Entonces, el padre Turcios (Froylán, sacerdote hondureño que estuvo en Costa Rica varios años, hasta su muerte en 1943) le preguntó por sus lágrimas y ella le contó.
Jamás se imaginó doña Estrella que el padre Turcios y Billo se conocían y el padrecito sabía muy bien de la buena obra del tata del himno en su comunidad, entonces el padre muerto de risa le dijo: “Ay, mijita, ni se preocupe, le aseguro que cuando se muera Billo será quien le abra las puertas del cielo”.

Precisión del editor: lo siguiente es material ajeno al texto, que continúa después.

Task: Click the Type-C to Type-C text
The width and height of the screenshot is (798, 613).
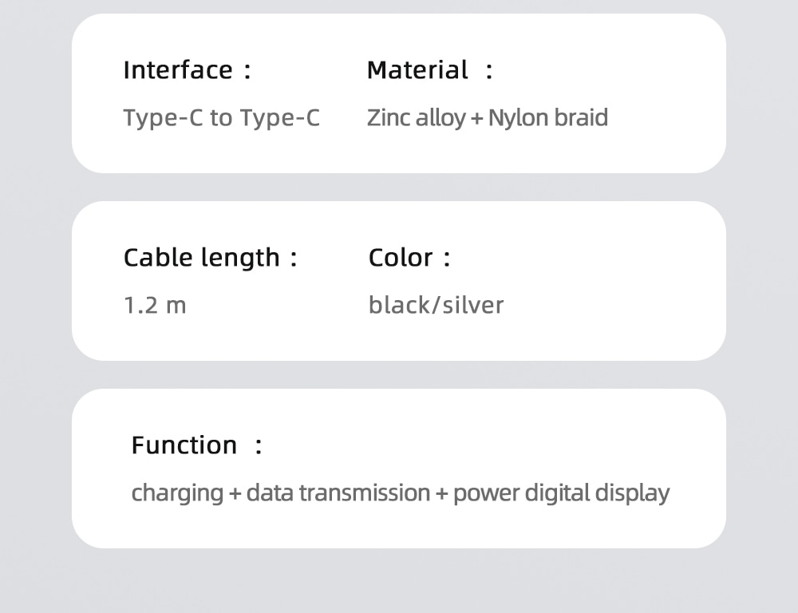Action: click(221, 118)
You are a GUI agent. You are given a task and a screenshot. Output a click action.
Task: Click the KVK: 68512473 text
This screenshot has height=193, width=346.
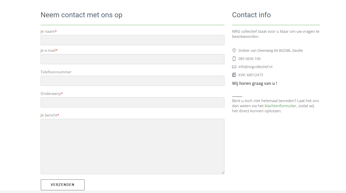251,75
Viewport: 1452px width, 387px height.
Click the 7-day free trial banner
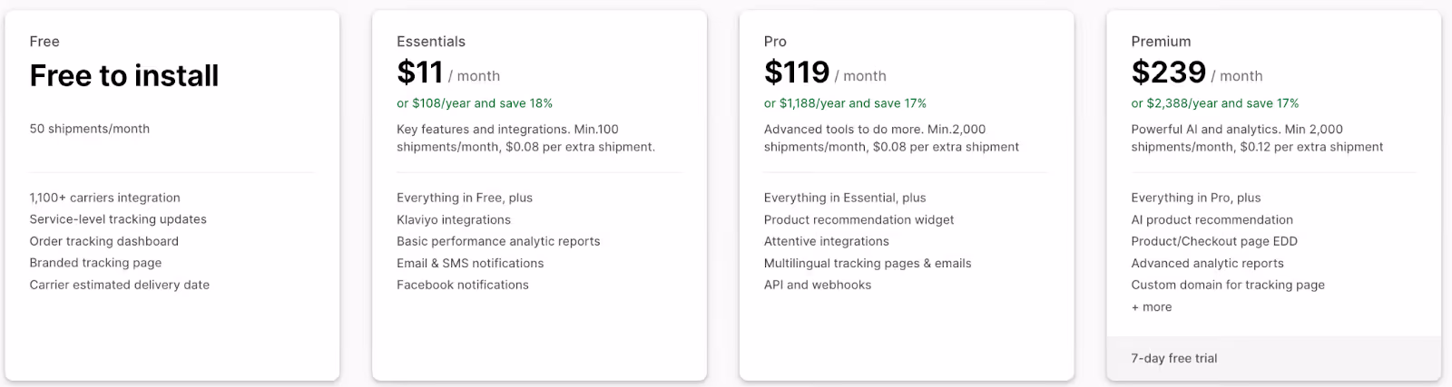coord(1273,358)
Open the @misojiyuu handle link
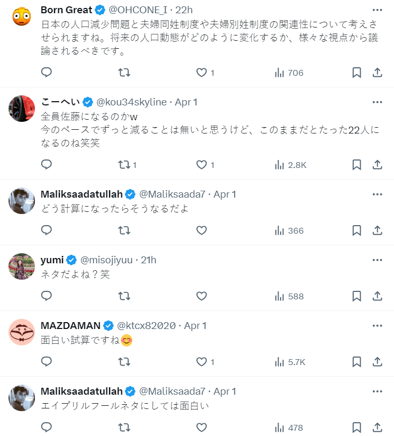 click(108, 260)
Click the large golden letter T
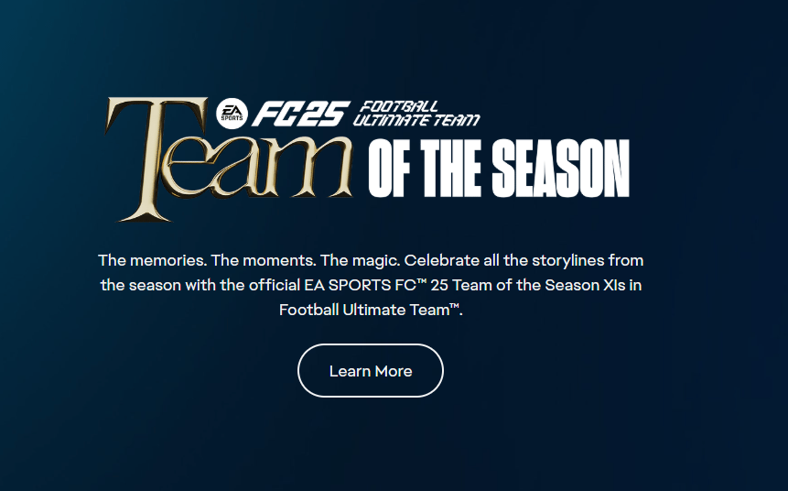Screen dimensions: 788x491 pyautogui.click(x=156, y=159)
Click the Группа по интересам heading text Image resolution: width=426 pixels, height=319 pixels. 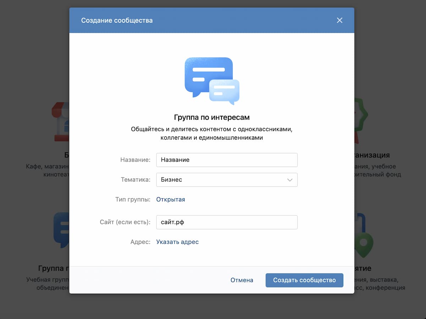tap(212, 117)
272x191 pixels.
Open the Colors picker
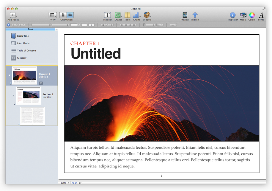coord(252,15)
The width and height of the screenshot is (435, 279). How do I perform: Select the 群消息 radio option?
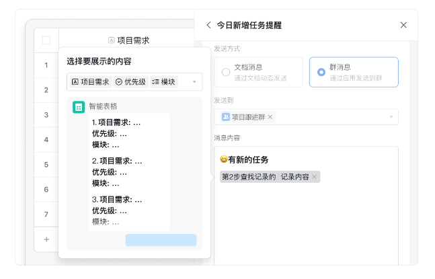[321, 72]
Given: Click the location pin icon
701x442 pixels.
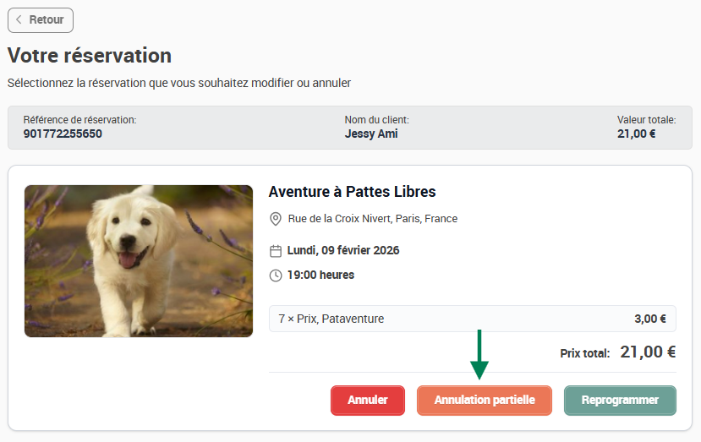Looking at the screenshot, I should (276, 219).
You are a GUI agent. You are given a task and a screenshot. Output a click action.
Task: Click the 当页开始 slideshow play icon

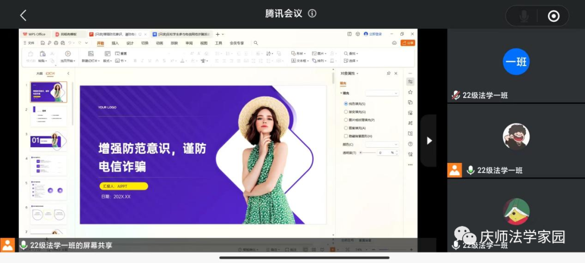(x=68, y=54)
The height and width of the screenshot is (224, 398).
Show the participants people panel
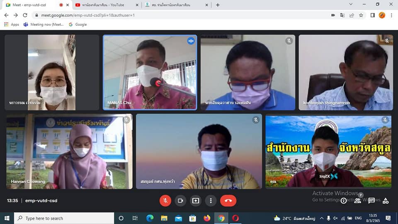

“Imagínese cómo me puse de contenta cuando el padrecito me dijo eso, esa fue una de las primeras grandes muestras por parte de otras personas de lo bueno que era Billo como ser humano, como padre, como abuelo, tenía un corazón enorme, siendo diputado (en 1920) lo demostró”, comentó doña Estrella.
Lo recuerdan como ese abuelito que se tiraba al suelo a jugar con ellas, que no le importaba el tiempo mientras estuviera compartiendo en familia, les dedicaba horas y las hacía felices. “Nos enseñó a sentir la patria, a querer Costa Rica con todo el corazón y a divertirnos en familia”, expresó doña Ligia.
Billo fue politiquero desde chiquillo, por eso cuando doña Ligia y doña Estrella compartieron con él lo recuerdan también como un periodista agresivo y frontal, que no se guardaba nada cuando escribía para El Diario, un periódico tico de finales del siglo antepasado.
Al abuelito le encantaba dejar su huella bien marcada en los pequeñines, por eso para diciembre, cuando llegaba el 24, todos esperaban que fuera de noche porque en todo el mes mantenía un cuarto cerrado, en el que adornaba un arbolito y acomodaba los regalos.
“Era hermoso, de nunca olvidar, cuando entrábamos a ese cuarto el 24 de diciembre estallábamos todos de felicidad, nos sentíamos ahí adentro como en otro planeta, en verdad que esa era la alegría perfecta. Así era Billo, le gustaba ser mágico, un papá y un abuelo mágico”, contaron ambas nietas.